Une tendance à la baisse en 2022
Si le déclin peut sembler peu significatif, cela reste un mauvais signal : c'est une première depuis 2010 pour ce marché qui bénéficiait jusqu'ici d'une croissance continue. À la fin octobre 2022, la baisse des ventes sur un an s'élevait à près de 5 % selon le spécialiste de l'analyse de données de consommation IRI. Un taux à prendre avec précaution, car tous les circuits de distribution ne sont pas représentés, notamment celui de la vente directe par les agriculteurs.
Mais comment expliquer cette tendance ? Il faut d'abord garder à l'esprit que la baisse de la consommation ne concerne pas uniquement le bio : le budget alimentaire a diminué de façon globale. " On constate une baisse, comme tous les magasins. C'est en dent de scie, donc ça peut aller entre 10 et 15 %", témoigne de son côté Xavier, gérant d'une boutique de produits bio à Urrugne, dans le Pays Basque.

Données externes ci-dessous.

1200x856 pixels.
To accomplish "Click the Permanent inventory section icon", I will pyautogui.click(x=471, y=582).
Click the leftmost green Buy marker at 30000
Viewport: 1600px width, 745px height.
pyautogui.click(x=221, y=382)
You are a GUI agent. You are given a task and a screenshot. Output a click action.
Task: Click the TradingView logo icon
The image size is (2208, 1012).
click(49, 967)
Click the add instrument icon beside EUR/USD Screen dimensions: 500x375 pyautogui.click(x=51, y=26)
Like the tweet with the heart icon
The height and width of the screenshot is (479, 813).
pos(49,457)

En cause notamment, l'inflation galopante. " Le bio, j'aimerais en consommer plus. Mais malheureusement, il y a une réalité économique qui fait que je ne peux pas tout acheter bio, mais j'essaie au maximum", explique une cliente de la boutique de Pauline. Elle explique avoir réduit la part de bio dans ses achats, " étant donné que tout a augmenté".
Les commerces spécialisés sont les premiers à subir les conséquences de cet arbitrage, surtout lorsqu'ils sont indépendants. Les grandes enseignes telles que Biocoop ou Naturalia sont en concurrence directe avec la grande distribution. " Celle-ci est positionnée sur le bio, mais aussi sur d'autres labels comme le zéro pesticide", souligne Philippe Leymat.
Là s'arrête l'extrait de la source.